Of that dignity, Mrs. Frost was a perfect model. A singular compound of the gentle and the lofty, of tenderness and independence, she had never ceased to be the Northwold standard of the 'real lady,' too mild and gracious to be regarded as proud and poor, and yet too dignified for any liberty to be attempted, her only fault, that touch of pride, so ladylike and refined that it was kept out of sight, and never offended, and everything else so sweet and winning that there was scarcely a being who did not love, as well as honour her, for the cheerfulness and resignation that had borne her through her many trials. Her trustful spirit and warm heart had been an elixir of youth, and had preserved her freshness and elasticity long after her sister and brother-in-law at Ormersfield had grown aged and sunk into the grave, and even her nephew was fast verging upon more than middle age.



CHAPTER III.

LOUIS LE DEBONNAIRE.

I walked by his garden and saw the wild brier, The thorn and the thistle grow broader and higher. ISC WATTS.

Ormersfield Park was extensive, ranging into fine broken ground, rocky and overgrown with brushwood; but it bore the marks of retrenchment; there was hardly a large timber tree on the estate, enclosures had been begun and deserted, and the deer had been sold off to make room for farmers' cattle, which grazed up to the very front door.

The house was of the stately era of Anne, with a heavy portico and clumsy pediment on the garden side, all the windows of the suite of rooms opening on a broad stone terrace, whence steps descended to the lawn, neatly kept, but sombre, for want of openings in the surrounding evergreens.

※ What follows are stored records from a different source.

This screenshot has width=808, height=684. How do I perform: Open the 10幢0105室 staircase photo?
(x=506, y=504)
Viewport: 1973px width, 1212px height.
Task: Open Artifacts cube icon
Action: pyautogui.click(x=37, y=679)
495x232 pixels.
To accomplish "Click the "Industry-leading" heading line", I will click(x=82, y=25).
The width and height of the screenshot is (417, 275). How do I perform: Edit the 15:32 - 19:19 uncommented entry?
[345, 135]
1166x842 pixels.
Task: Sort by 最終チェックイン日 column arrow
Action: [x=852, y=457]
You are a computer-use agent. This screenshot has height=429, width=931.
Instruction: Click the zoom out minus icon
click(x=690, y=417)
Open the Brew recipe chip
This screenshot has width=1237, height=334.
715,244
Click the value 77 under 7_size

It was early March, and a lady wrapped in a shawl was seated on the terrace, enjoying the mild gleam of spring, and the freshness of the sun-warmed air, which awoke a smile of welcome as it breathed on her faded cheek, and her eyes gazed on the scene, in fond recognition.

It had been the home of Mrs. Ponsonby's childhood; and the slopes of turf and belts of dark ilex were fraught with many a recollection of girlish musings, youthful visions, and later, intervals of tranquillity and repose. After fourteen years spent in South America, how many threads she had to take up again! She had been as a sister to her cousin, Lord Ormersfield, and had shared more of his confidence than any other person during their earlier years, but afterwards their intercourse had necessarily been confined to brief and guarded letters. She had found him unchanged in his kindness to herself, and she was the more led to ponder on the grave, stern impassiveness of his manner to others, and to try to understand the tone of mind that it indicated.

She recalled him as he had been in his first youth—reserved, sensible, thoughtful, but with the fire of ambition burning strongly within, and ever and anon flashing forth vividly, repressed at once as too demonstrative, but filling her with enthusiastic admiration. She remembered him calmly and manfully meeting the shock of the failure, that would, he knew, fetter and encumber him through life—how resolutely he had faced the difficulties, how unselfishly he had put himself out of the question, how uprightly he had dealt by the creditors, how considerately by his father and aunt, how wise and moderate his proceedings had been throughout. She recollected how she had shared his aspirations, and gloried in his consistent and prudent course, without perceiving what sorrow had since taught her-that ambition was to him what pleasure was to other young men. What had it not been to her when that ambition began to be gratified! when he had become a leading man in Parliament, and by-and-by held office.

There, a change came over the spirit of her dream; and though she sighed, she could not but smile at the fair picture that rose before her, of a young girl of radiant loveliness, her golden curls drooping over her neck, and her eyes blue as the starry veronica by the hedge side, smiling in the sunshine. She thought of the glances of proud delight that her cousin had stolen at her, to read in her face, that his Louisa was more than all he had told her. Little was needed to make her love the sweet, caressing young creature who had thrown her arms round her, and told her that she saw it was all nonsense to tell her she was such a good, grave, dreadful cousin Mary! Yet there had been some few misgivings! So short an acquaintance! Her cousin too busy for more than being bewitched by the lovely face! The Villiers family, so gay and fashionable! Might not all have been foreseen? And yet, of what use would foresight have been? The gentleman was deeply attached, and the lady's family courted the match, the distinction he had won, atoning for his encumbered fortune.

Other scenes arose on her memory—Louisa, a triumphant beauty, living on the homage she received, all brilliance, grace, and enjoyment. But there was a darkening background which grew more prominent. Poor Louisa had little wisdom by nature, and her education had been solely directed to enable her to shine in the world, not to render her fit for the companionship of a man of domestic tastes, accustomed to the society of superior women. There was nothing to fall back upon, nothing to make a home, she was listless and weary whenever gaiety failed her—and he, disappointed and baffled, too unbending to draw her out, too much occupied to watch over her, yielded to her tastes, and let her pursue her favourite enjoyments unchecked.

A time had come when childish vanity and frivolity were verging on levity and imprudence. Expostulations fell powerless on her shallowness. Painful was the remembrance of the deprecating roguish glance of the beautiful eyes, and the coaxing caresses with which she kissed away the lecture, and made promises, only to forget them. She was like the soulless Undine, with her reckless gaiety and sweetness, so loving and childish that there was no being displeased with her, so innocent and devoid of all art or guile in her wilfulness, that her faults could hardly bear a harsher name than follies.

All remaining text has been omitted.